Task data:
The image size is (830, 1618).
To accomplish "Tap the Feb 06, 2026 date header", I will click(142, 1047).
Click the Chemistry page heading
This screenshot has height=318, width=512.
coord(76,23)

The task: Each record is to be transcribed exactly and in full.

Written answer:
The image size is (830, 1618).
To accomplish "Tap the Feb 06, 2026 date header", I will click(142, 1047).
Click the Chemistry page heading
This screenshot has height=318, width=512.
coord(76,23)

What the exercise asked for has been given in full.